We're human beings. We're not machines. We don't work that way. If I had to do it, and is painstaking as it was, your way was the best way. Iteration and constant back and forth.
@da_667 Independent of everything else, advocates will tell you that the hardest shift in mindset is from creator to reviewer/manager. Pretty famously, the two kinds of people tend to not like the others' work. For my part, I do not want to be a machine's editor. I want to build.
But that raises the question of when code is sculpture and when code is drywall. Must all software be handcrafted if it functions and sufficient guardrails are in place? On that narrow question alone, I'm leaning toward probably no, and less so as those safeties improve.
None of that takes away from the original and ongoing sins of the technology, on which the best opposition case is built. I said elsewhere part of why I wrote this is that I was bothered by the "It doesn't work" discourse ignoring the many, many developers who are using the thing successfully.
So like, yeah, it can get the job done. But for we security folks, there's a level above "functionality" that is so, so much harder to obtain.

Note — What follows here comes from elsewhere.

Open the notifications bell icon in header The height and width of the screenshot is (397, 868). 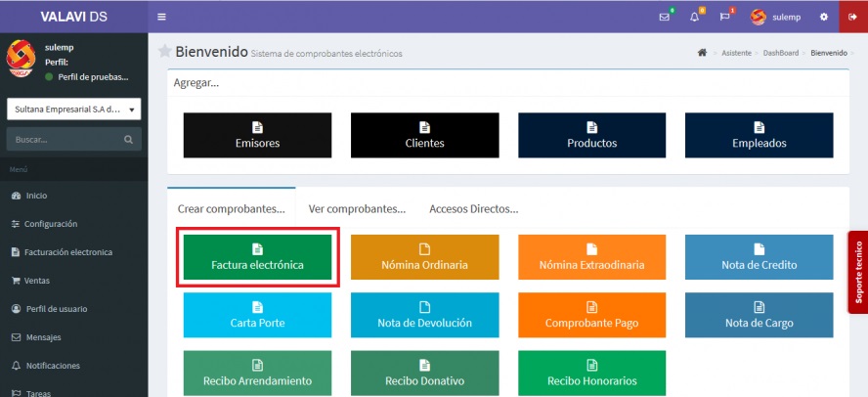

And the baseline is nowhere near that level yet.
@da_667 @mttaggart The problems seem more like a *business* failure than a failure of type.
Pushing too hard, trying to make tools that are good at narrow things work for everything
Trying to make the next Amazon, with tech that's more suited to companies that people outside their specialty never hear about
To do a dedicated code assistant you don't need all the books you can download or scan in
To do a dedicated translation engine you don't need the full contents of github
Trying to combine specialties that the most exceptional *humans* can't manage to the desired degree, and overcommitting resources on the promise that the next build, the next model, the next data center will yield the "Do it All" tool that will save executives ever having to think about doing hard things like their jobs ever again
@da_667 @mttaggart I'm trying to wait for the dust to settle after the bubble pops before relying on cloud AI for anything. At work though, you gotta do what you gotta do.
Reduced quality is likely to lead to security issues but I'm not sure business really cares about that in general. They need incentive to care. How many companies are breached every year and what ramifications do they really have? Buy their customers a year of credit monitoring? Cost of doing business these days.